▶ **SELECTED EXTRACT**
* * * *

Reno Open Back

Shane Van Boening will be one of the players competing
Reno Open Back

The Reno Open, # 45, returns to Reno tomorrow, Dec. 4th. With $26, 500 in added prize money, pros like Johnny Archer and Shane Van Boening will shoot it out for a top prize of $15,000 at The Sands Regency Casino.

The popular USPPA Pro Am winds up today with the final four wrestling for the lion's share of the $21,600 in total prize money. The prize fund includes $12,000 added by the Sands.

Sponsors of the event include Jacoby Cues, Tonkin Cues, and Simonis Cloth. Based on the USPPA Handicapping System, 158 players who qualified thru out the year shot it out for the total purse starting last Friday. The popular Early Bird Tournament kicked the schedule of events off with 126 players and $3700 plus in prize money locked in the room until Marshall Anonby out of House of Billiards in Sherman Oaks came out with the top prize over $1100.

* * * *

▶ **ASSIGNED TASK 1**
Can you revise the Reno Open report, starting with "The Reno Open, #" and going on through "Sands Regency Casino.", so that "pros" is replaced by "professionals"?
▶ **ASSIGNED TASK 2**
What comes next in the Reno Open report? Write on from its last sentence.

▶ **PROVIDED MATERIAL**
* * * *

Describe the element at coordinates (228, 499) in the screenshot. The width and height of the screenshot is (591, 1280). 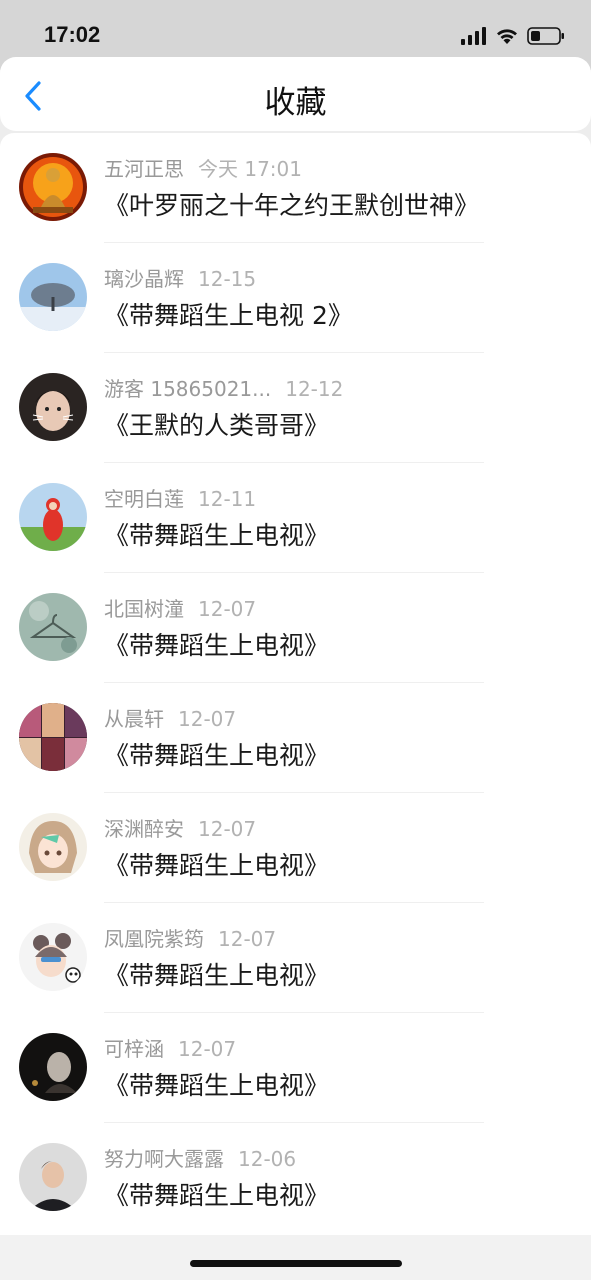
I see `timestamp: 12-11` at that location.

* * * *

▶ **REPLY 1**
The Reno Open, # 45, returns to Reno tomorrow, Dec. 4th. With $26, 500 in added prize money, professionals like Johnny Archer and Shane Van Boening will shoot it out for a top prize of $15,000 at The Sands Regency Casino.

▶ **REPLY 2**
Total results for both preliminary events will be posted later this week.

The Reno Open, USPPA Pro Am and Early Bird Tournament are United States Pool Players Association Events. The USPPA has no involvement or connection with The U.S. Bar Table Event held in March at the same venue.

There is no required hotel stay to participate in any of the USPPA Events. Furthermore, there is no hotel stay or booking restrictions for players competing in the events in order to share in any of the added money, over $39,000 this year for all three events.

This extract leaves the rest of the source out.